*Set exercise*. Copy the records word for word, starting with the line that contains "with [530, 612]" and ending with the line that contains "I want to click on Date, so", including both of those lines. Give only that stretch.

*Data for this exercise*.
::::::
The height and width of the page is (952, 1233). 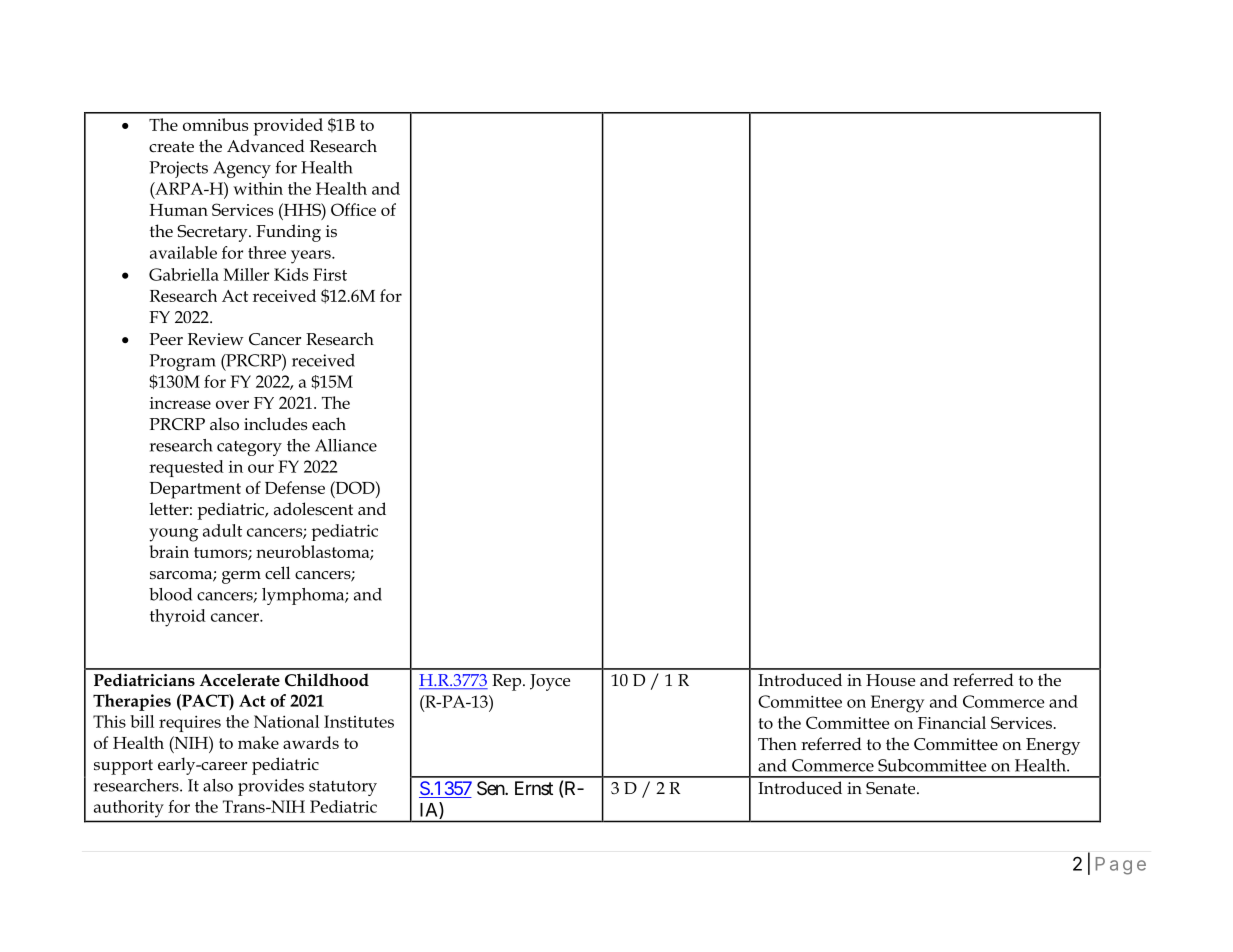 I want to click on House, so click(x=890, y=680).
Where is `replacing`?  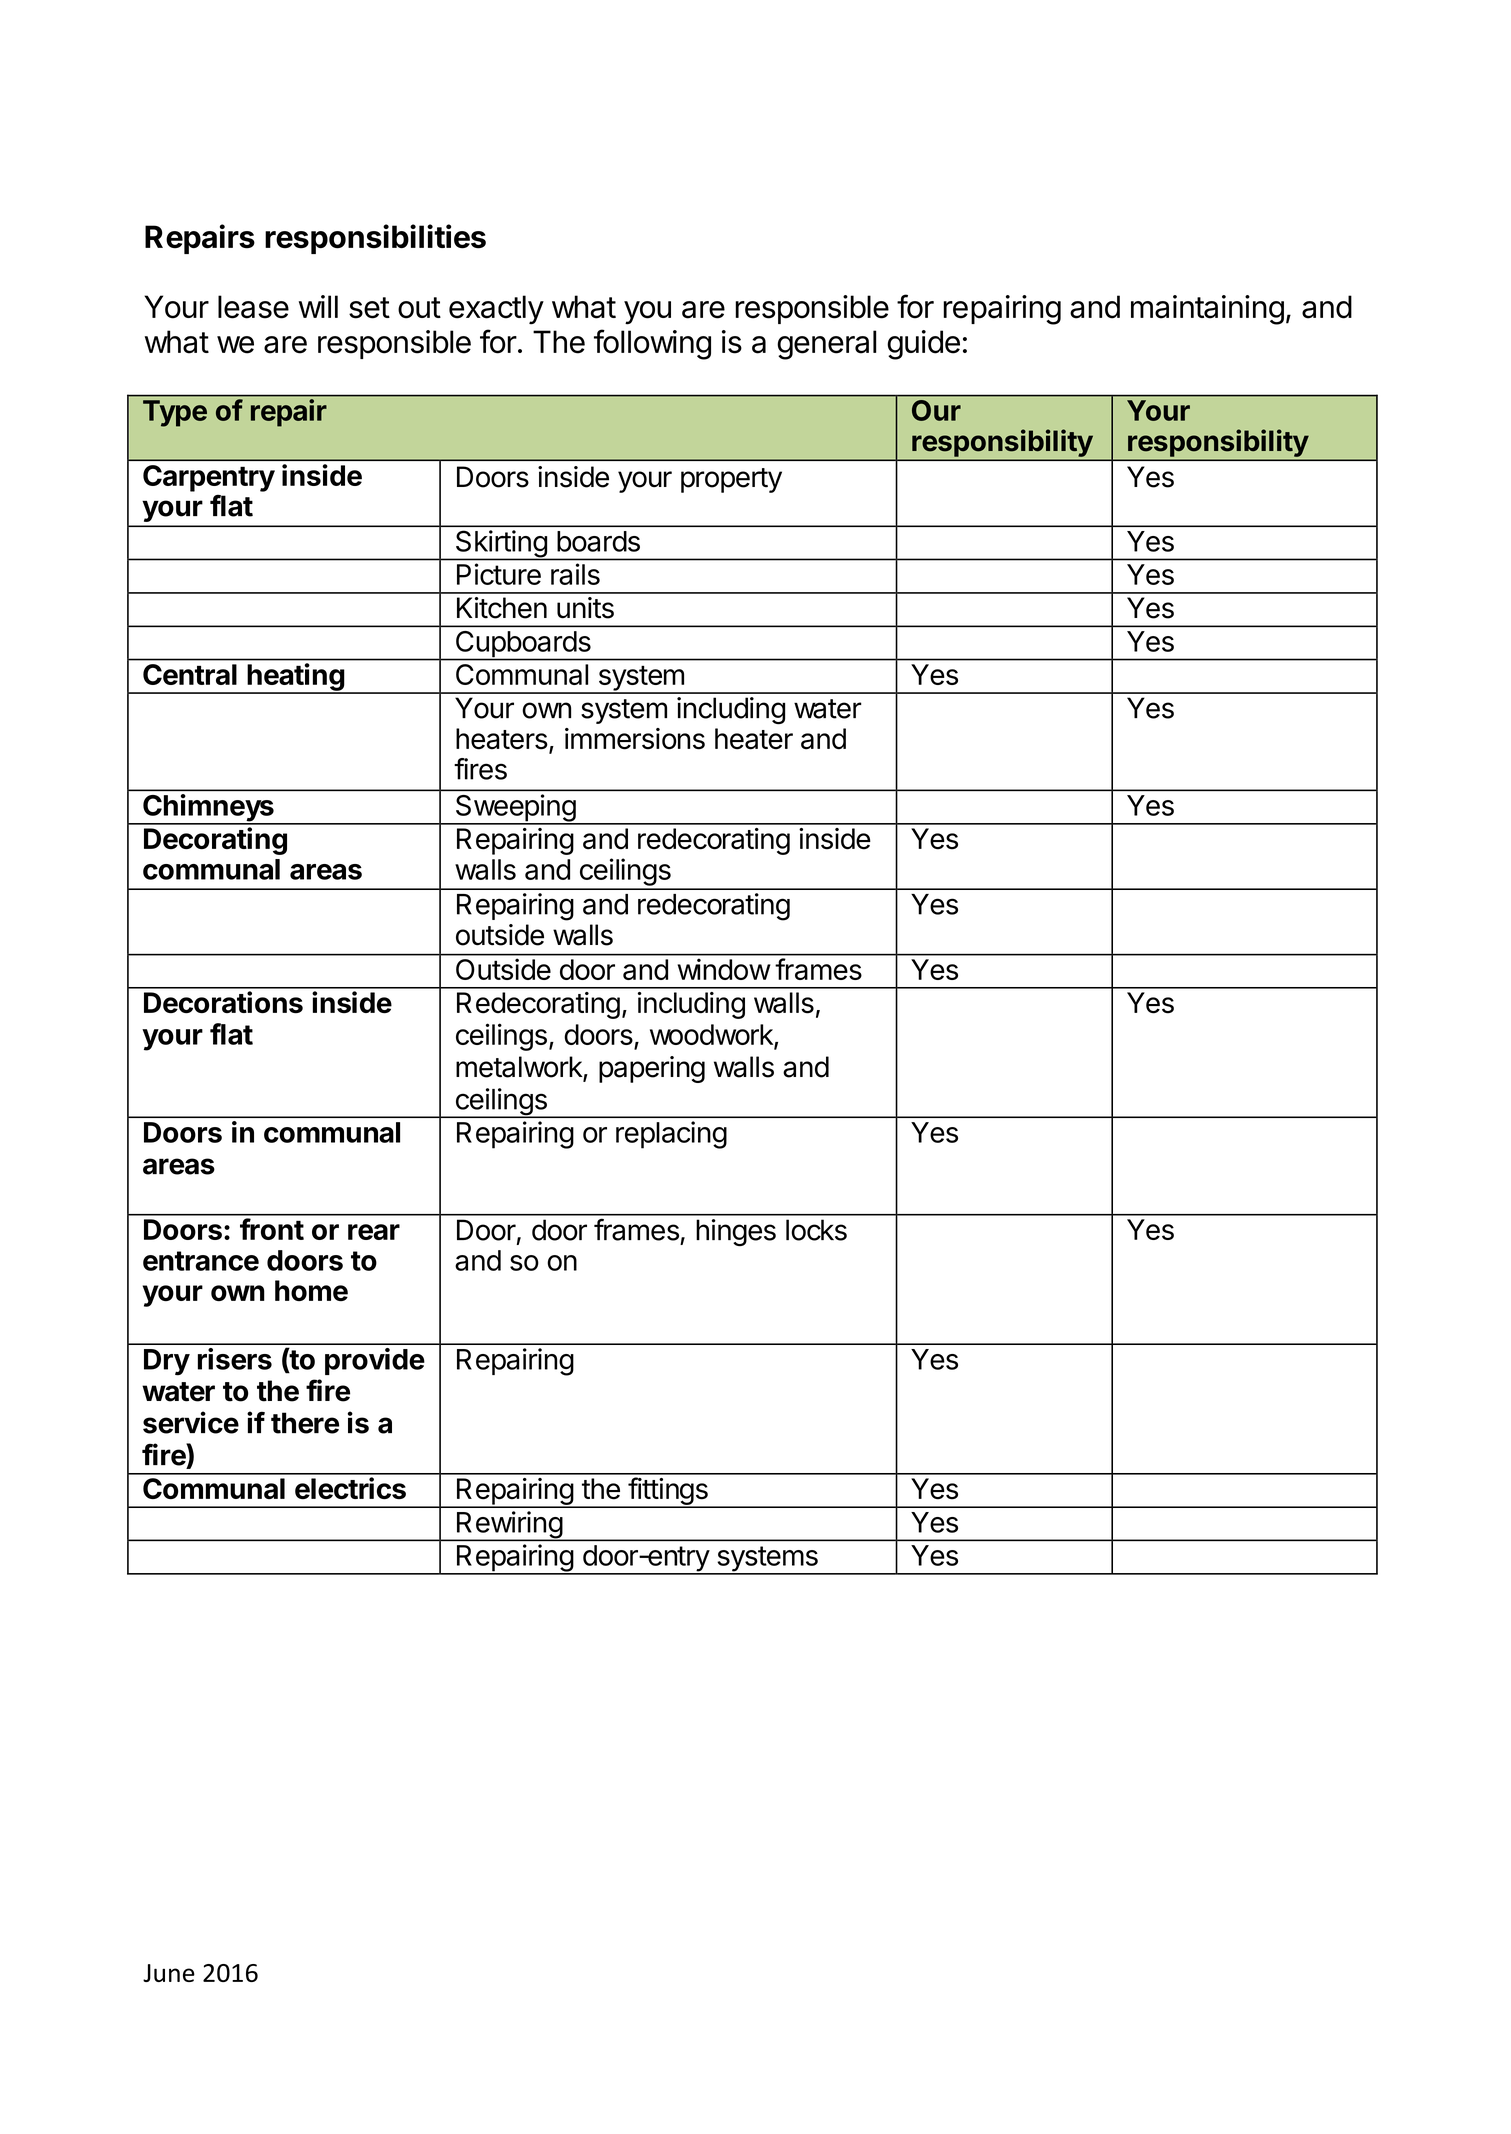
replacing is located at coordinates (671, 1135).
::::::
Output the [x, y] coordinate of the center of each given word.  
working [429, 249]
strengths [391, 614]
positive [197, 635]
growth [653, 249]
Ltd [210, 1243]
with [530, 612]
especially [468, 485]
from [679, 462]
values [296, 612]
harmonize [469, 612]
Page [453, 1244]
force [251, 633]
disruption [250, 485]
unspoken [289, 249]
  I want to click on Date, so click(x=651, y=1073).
::::::
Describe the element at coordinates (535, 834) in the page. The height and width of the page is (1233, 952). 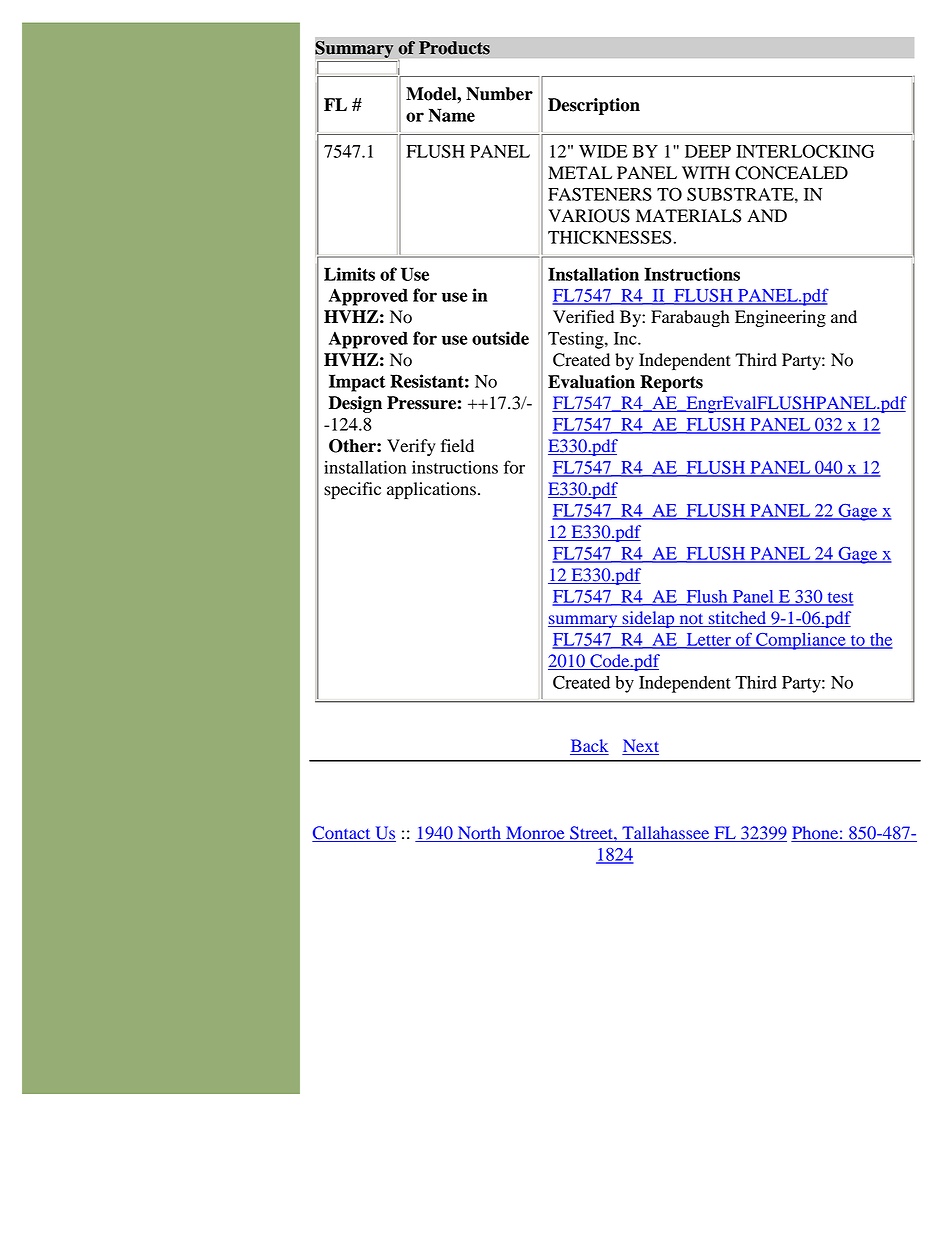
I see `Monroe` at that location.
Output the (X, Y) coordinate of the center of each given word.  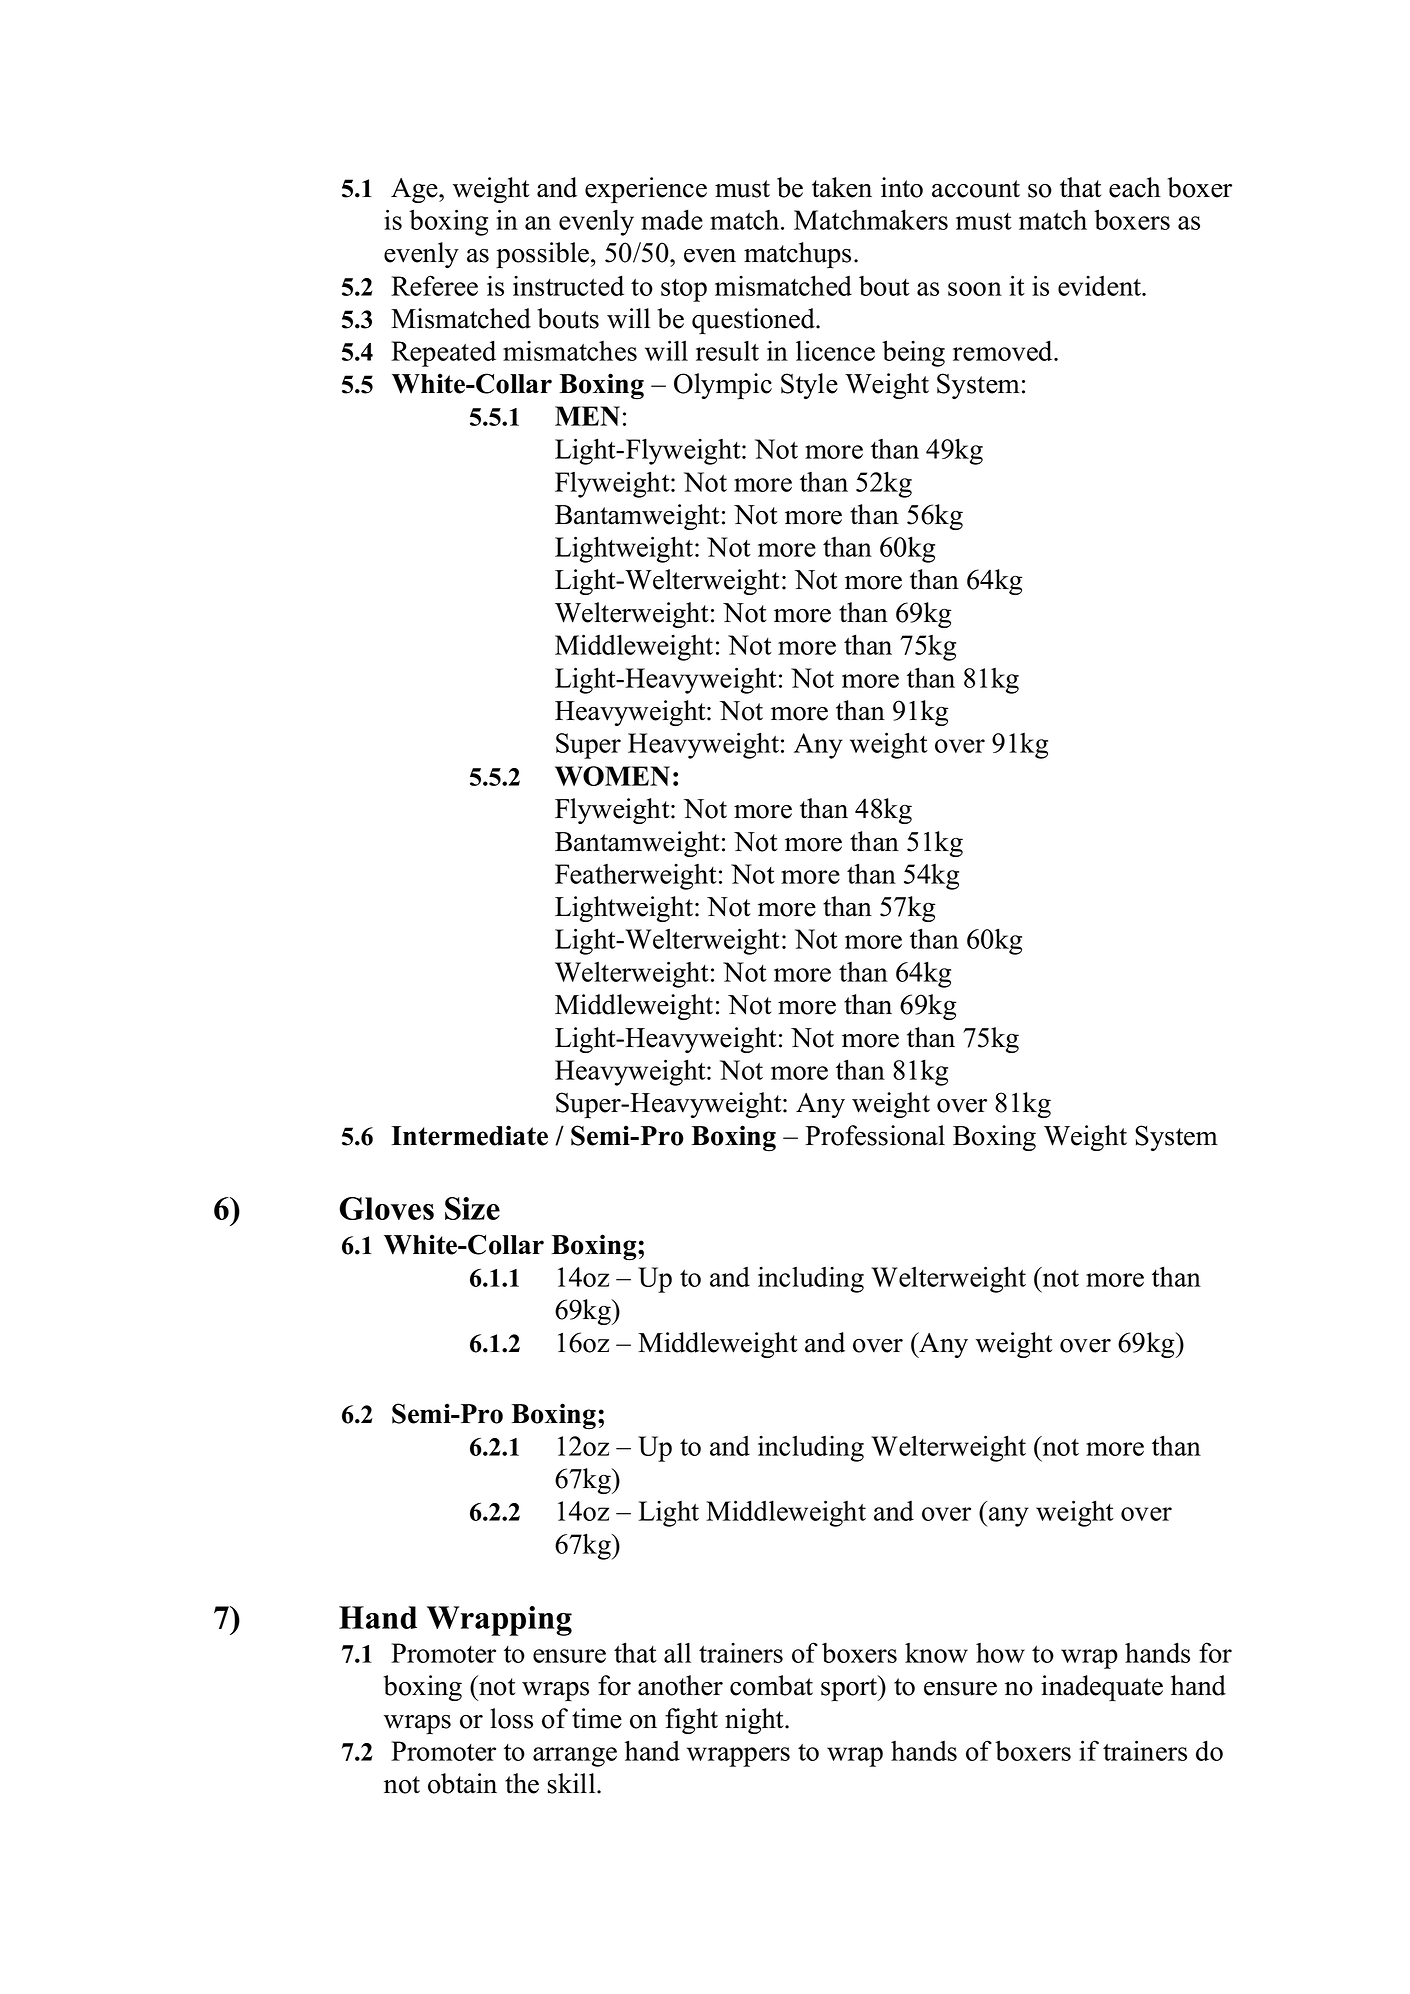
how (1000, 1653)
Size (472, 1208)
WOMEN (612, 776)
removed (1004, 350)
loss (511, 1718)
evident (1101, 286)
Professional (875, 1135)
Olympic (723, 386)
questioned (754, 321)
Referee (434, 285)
::::::
*Answer for this exercise*.
with [530, 612]
especially [468, 485]
from [679, 462]
values [296, 612]
harmonize [469, 612]
Page [453, 1244]
force [251, 633]
disruption [250, 485]
unspoken [289, 249]
  I want to click on Date, so click(x=651, y=1073).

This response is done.